[About this exercise]
Your task is to copy every line of the entries that holds the word "computer".

[Information supplied]
============

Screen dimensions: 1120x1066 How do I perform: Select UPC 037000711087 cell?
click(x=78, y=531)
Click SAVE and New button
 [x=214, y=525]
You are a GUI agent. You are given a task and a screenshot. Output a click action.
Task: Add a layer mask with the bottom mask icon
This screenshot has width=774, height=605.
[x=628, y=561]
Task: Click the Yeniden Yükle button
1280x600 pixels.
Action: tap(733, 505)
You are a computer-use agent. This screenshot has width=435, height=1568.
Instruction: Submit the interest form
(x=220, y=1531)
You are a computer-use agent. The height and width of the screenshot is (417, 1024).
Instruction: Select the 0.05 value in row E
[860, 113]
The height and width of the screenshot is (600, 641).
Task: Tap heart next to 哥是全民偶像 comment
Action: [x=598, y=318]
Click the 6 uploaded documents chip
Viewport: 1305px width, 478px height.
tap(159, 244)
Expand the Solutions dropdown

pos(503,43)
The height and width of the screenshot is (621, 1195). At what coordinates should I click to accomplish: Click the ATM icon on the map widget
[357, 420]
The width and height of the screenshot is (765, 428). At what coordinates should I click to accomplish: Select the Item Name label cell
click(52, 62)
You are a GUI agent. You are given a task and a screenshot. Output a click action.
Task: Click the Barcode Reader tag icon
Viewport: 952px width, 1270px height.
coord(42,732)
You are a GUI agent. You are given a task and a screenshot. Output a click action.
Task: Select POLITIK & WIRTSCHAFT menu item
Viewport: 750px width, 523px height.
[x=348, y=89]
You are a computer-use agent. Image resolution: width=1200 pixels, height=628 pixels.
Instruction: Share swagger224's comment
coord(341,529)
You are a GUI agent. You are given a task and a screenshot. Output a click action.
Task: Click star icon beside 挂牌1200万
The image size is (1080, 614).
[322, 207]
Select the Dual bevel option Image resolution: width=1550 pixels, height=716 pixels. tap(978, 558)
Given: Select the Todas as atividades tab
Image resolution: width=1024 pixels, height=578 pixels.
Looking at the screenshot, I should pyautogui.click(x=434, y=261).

============

[Exercise solution]
You are a computer-use agent. This screenshot has width=435, height=1568.
You are a computer-use agent. The height and width of the screenshot is (417, 1024).
You are a computer-use agent. Image resolution: width=1200 pixels, height=628 pixels.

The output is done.